= Eric Hochberg (American football) =

American football player

Eric Hochberg was an American football player for the Rutgers University Scarlet Knights. He was the team's starting quarterback in 1984 and set school records for single-game and career passing yards.

==College==
Hochberg is from State College, Pennsylvania, and his father, Jim, was a sports medicine coordinator at Pennsylvania State University. During his first two years at Rutgers – 1982 and 1983 – Eric was a back-up to starting quarterback Jacque LaPrarie. On October 1, 1983, Hochberg played against Penn State and set the Rutgers single-game record for passing yards, with 367; the record was broken five years later. Hochberg finished the 1983 season with 61 completions in 100 pass attempts, 841 yards, and four touchdowns.

=== PROBLEMS TO SOLVE ===
1/ Reproduce word for word the part of the Eric Hochberg article starting with "Eric Hochberg was" and going on through "career passing yards.".
2/ In the Eric Hochberg article, condense the paragraph that opens "Hochberg is from State College" into a short bulleted list that keeps its main facts.
3/ Write the next part of the Eric Hochberg article, picking up after its final sentence.
These lines come from a source separate from the Eric Hochberg article.

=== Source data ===
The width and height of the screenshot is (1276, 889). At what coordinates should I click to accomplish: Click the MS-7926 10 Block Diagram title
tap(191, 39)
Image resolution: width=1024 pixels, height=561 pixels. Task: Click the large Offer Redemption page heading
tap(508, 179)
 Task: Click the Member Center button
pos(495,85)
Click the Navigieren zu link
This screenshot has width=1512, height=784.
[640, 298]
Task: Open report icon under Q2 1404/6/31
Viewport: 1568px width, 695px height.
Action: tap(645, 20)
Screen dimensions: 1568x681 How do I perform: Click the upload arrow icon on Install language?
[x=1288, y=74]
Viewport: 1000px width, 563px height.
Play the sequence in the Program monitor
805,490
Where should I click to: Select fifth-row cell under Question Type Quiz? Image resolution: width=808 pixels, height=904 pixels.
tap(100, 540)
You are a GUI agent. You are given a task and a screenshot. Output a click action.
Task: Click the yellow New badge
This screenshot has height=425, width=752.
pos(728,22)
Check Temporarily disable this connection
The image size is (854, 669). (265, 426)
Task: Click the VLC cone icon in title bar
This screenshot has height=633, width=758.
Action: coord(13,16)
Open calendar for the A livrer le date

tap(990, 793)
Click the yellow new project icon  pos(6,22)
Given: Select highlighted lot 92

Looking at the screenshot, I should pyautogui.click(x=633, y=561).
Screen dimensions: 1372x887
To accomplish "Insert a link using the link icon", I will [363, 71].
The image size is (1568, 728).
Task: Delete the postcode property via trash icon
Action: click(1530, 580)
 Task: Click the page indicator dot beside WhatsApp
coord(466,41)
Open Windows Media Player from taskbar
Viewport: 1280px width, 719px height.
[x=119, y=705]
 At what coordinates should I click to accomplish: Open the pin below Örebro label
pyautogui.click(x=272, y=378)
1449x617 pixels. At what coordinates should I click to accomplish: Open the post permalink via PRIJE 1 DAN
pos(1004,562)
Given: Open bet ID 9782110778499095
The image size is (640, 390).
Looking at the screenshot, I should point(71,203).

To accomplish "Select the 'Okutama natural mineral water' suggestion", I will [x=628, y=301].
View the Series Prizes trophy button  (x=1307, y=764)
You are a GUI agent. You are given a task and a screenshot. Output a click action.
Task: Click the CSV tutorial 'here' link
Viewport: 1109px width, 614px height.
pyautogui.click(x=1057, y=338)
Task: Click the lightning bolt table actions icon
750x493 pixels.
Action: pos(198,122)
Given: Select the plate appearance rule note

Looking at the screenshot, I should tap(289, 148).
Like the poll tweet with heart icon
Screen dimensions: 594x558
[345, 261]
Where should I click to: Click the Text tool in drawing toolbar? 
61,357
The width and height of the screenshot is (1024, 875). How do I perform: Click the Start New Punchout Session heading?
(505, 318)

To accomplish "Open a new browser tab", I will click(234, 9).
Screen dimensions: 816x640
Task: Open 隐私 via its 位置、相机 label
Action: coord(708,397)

=== ANSWERS TO THE EXERCISE ===
1/
Eric Hochberg was an American football player for the Rutgers University Scarlet Knights. He was the team's starting quarterback in 1984 and set school records for single-game and career passing yards.

2/
- From State College, Pennsylvania; his father, Jim, was a sports medicine coordinator at Penn State.
- Backed up starting quarterback Jacque LaPrarie at Rutgers in 1982 and 1983.
- On October 1, 1983, against Penn State, he set the Rutgers single-game passing record with 367 yards, which stood for five years.
- His 1983 totals were 61 completions in 100 attempts, 841 yards, and four touchdowns.

3/
As a junior, Hochberg was the primary quarterback for the 1984 Rutgers Scarlet Knights football team. He led the team to a win over 18th-ranked West Virginia on November 10, throwing for 163 yards and one touchdown. For the season, he completed 162 of 305 passes for 1,905 yards and nine touchdowns. He led the team in both passing yards and total offense yards (1,818) and was named "Most Courageous Athlete of the Year" by New Jersey sportswriters. Rutgers had a record of 7–3.

In 1985, Hochberg lost some playing time to fellow quarterback Joe Gagliardi, who led the team in passing yards that year. Rutgers finished 2–8–1, and Hochberg was 79 for 169 passing with 752 yards and four touchdowns. He ended his Rutgers career with 337 completions in 639 attempts and 3,825 total passing yards. The passing yards mark was a Scarlet Knights record until it was broken Scott Erney in 1988.